Your answer should be an exact copy of every record.
*** Opening of DATA SUPPLIED ***
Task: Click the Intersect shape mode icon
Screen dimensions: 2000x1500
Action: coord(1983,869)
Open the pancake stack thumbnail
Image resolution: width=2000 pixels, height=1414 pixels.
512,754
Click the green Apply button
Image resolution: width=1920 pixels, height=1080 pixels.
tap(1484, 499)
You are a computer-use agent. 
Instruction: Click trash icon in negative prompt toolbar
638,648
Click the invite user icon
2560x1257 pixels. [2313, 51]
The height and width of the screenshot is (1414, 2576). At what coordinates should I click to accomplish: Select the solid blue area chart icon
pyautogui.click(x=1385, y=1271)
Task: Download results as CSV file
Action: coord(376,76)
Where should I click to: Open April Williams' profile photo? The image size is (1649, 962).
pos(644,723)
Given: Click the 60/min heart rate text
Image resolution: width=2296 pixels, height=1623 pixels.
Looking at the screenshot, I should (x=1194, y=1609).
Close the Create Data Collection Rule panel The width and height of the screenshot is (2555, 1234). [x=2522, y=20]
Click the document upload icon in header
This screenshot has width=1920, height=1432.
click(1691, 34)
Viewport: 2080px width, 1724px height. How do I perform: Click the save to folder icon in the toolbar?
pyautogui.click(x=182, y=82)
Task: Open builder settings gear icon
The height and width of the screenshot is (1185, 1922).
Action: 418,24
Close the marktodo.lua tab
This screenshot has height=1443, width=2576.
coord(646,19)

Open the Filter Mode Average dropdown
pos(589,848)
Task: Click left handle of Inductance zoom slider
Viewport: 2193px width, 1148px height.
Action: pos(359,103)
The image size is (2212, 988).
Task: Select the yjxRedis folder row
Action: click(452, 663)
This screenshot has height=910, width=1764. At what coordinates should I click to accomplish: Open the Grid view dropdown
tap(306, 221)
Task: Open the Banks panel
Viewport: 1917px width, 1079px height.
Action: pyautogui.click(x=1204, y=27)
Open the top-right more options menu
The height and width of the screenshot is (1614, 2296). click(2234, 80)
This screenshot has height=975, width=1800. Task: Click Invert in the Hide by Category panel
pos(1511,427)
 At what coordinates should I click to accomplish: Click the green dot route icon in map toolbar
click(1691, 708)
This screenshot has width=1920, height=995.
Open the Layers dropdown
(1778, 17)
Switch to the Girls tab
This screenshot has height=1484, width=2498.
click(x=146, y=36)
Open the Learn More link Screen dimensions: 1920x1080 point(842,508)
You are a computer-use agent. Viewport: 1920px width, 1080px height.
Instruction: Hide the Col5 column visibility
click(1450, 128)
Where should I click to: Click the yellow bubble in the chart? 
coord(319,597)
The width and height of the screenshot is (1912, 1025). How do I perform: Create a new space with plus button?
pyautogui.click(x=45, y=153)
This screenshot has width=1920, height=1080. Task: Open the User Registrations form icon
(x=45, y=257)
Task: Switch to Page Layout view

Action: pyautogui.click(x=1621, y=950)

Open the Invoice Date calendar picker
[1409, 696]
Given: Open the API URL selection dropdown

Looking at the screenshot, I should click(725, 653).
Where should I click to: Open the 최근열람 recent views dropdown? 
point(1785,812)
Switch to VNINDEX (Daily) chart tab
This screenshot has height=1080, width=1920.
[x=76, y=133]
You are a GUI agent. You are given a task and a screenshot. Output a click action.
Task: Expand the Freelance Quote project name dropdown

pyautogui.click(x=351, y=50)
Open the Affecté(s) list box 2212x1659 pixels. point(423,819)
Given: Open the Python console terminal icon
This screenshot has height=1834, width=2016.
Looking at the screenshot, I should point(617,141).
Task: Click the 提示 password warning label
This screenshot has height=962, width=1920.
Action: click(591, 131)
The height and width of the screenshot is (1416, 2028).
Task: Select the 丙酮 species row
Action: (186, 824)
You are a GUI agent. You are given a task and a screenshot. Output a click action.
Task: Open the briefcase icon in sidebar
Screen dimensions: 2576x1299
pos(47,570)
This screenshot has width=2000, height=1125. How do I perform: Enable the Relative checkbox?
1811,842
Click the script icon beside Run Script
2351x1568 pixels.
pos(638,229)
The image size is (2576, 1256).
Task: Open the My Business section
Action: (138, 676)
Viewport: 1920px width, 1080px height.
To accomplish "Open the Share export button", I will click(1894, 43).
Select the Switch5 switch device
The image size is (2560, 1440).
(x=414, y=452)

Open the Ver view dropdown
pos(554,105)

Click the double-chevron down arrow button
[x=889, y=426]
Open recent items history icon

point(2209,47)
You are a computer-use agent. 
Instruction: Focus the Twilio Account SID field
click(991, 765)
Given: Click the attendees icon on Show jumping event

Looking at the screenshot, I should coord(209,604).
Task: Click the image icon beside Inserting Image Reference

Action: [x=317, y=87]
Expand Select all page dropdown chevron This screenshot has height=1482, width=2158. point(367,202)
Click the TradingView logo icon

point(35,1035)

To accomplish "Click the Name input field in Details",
*** Close of DATA SUPPLIED ***
- [YOUR SOLUTION]:
Task: Click the Intersect shape mode icon
Screen dimensions: 2000x1500
Action: coord(1983,869)
Open the pancake stack thumbnail
Image resolution: width=2000 pixels, height=1414 pixels.
512,754
Click the green Apply button
Image resolution: width=1920 pixels, height=1080 pixels.
tap(1484, 499)
You are a computer-use agent. 
Instruction: Click trash icon in negative prompt toolbar
638,648
Click the invite user icon
2560x1257 pixels. [2313, 51]
The height and width of the screenshot is (1414, 2576). At what coordinates should I click to accomplish: Select the solid blue area chart icon
pyautogui.click(x=1385, y=1271)
Task: Download results as CSV file
Action: coord(376,76)
Where should I click to: Open April Williams' profile photo? The image size is (1649, 962).
pos(644,723)
Given: Click the 60/min heart rate text
Image resolution: width=2296 pixels, height=1623 pixels.
Looking at the screenshot, I should (x=1194, y=1609).
Close the Create Data Collection Rule panel The width and height of the screenshot is (2555, 1234). [x=2522, y=20]
Click the document upload icon in header
This screenshot has width=1920, height=1432.
click(1691, 34)
Viewport: 2080px width, 1724px height. How do I perform: Click the save to folder icon in the toolbar?
pyautogui.click(x=182, y=82)
Task: Open builder settings gear icon
The height and width of the screenshot is (1185, 1922).
Action: 418,24
Close the marktodo.lua tab
This screenshot has height=1443, width=2576.
coord(646,19)

Open the Filter Mode Average dropdown
pos(589,848)
Task: Click left handle of Inductance zoom slider
Viewport: 2193px width, 1148px height.
Action: pos(359,103)
The image size is (2212, 988).
Task: Select the yjxRedis folder row
Action: click(452, 663)
This screenshot has height=910, width=1764. At what coordinates should I click to accomplish: Open the Grid view dropdown
tap(306, 221)
Task: Open the Banks panel
Viewport: 1917px width, 1079px height.
Action: pyautogui.click(x=1204, y=27)
Open the top-right more options menu
The height and width of the screenshot is (1614, 2296). click(2234, 80)
This screenshot has height=975, width=1800. Task: Click Invert in the Hide by Category panel
pos(1511,427)
 At what coordinates should I click to accomplish: Click the green dot route icon in map toolbar
click(1691, 708)
This screenshot has width=1920, height=995.
Open the Layers dropdown
(1778, 17)
Switch to the Girls tab
This screenshot has height=1484, width=2498.
click(x=146, y=36)
Open the Learn More link Screen dimensions: 1920x1080 point(842,508)
You are a computer-use agent. Viewport: 1920px width, 1080px height.
Instruction: Hide the Col5 column visibility
click(1450, 128)
Where should I click to: Click the yellow bubble in the chart? 
coord(319,597)
The width and height of the screenshot is (1912, 1025). How do I perform: Create a new space with plus button?
pyautogui.click(x=45, y=153)
This screenshot has width=1920, height=1080. Task: Open the User Registrations form icon
(x=45, y=257)
Task: Switch to Page Layout view

Action: pyautogui.click(x=1621, y=950)

Open the Invoice Date calendar picker
[1409, 696]
Given: Open the API URL selection dropdown

Looking at the screenshot, I should click(725, 653).
Where should I click to: Open the 최근열람 recent views dropdown? 
point(1785,812)
Switch to VNINDEX (Daily) chart tab
This screenshot has height=1080, width=1920.
[x=76, y=133]
You are a GUI agent. You are given a task and a screenshot. Output a click action.
Task: Expand the Freelance Quote project name dropdown

pyautogui.click(x=351, y=50)
Open the Affecté(s) list box 2212x1659 pixels. point(423,819)
Given: Open the Python console terminal icon
This screenshot has height=1834, width=2016.
Looking at the screenshot, I should point(617,141).
Task: Click the 提示 password warning label
This screenshot has height=962, width=1920.
Action: click(591, 131)
The height and width of the screenshot is (1416, 2028).
Task: Select the 丙酮 species row
Action: (186, 824)
You are a GUI agent. You are given a task and a screenshot. Output a click action.
Task: Open the briefcase icon in sidebar
Screen dimensions: 2576x1299
pos(47,570)
This screenshot has width=2000, height=1125. How do I perform: Enable the Relative checkbox?
1811,842
Click the script icon beside Run Script
2351x1568 pixels.
pos(638,229)
The image size is (2576, 1256).
Task: Open the My Business section
Action: (138, 676)
Viewport: 1920px width, 1080px height.
To accomplish "Open the Share export button", I will click(1894, 43).
Select the Switch5 switch device
The image size is (2560, 1440).
(x=414, y=452)

Open the Ver view dropdown
pos(554,105)

Click the double-chevron down arrow button
[x=889, y=426]
Open recent items history icon

point(2209,47)
You are a computer-use agent. 
Instruction: Focus the Twilio Account SID field
click(991, 765)
Given: Click the attendees icon on Show jumping event

Looking at the screenshot, I should coord(209,604).
Task: Click the image icon beside Inserting Image Reference

Action: [x=317, y=87]
Expand Select all page dropdown chevron This screenshot has height=1482, width=2158. point(367,202)
Click the TradingView logo icon

point(35,1035)

To accomplish "Click the Name input field in Details",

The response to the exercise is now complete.